(Supplied material Opens)

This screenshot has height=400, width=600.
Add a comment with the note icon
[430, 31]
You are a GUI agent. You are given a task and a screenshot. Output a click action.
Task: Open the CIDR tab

(Supplied material Closes)

**What you will do:**
Down to the last line, repeat the data exactly.

**Task output:**
This screenshot has height=400, width=600.
Add a comment with the note icon
[430, 31]
You are a GUI agent. You are given a task and a screenshot. Output a click action.
Task: Open the CIDR tab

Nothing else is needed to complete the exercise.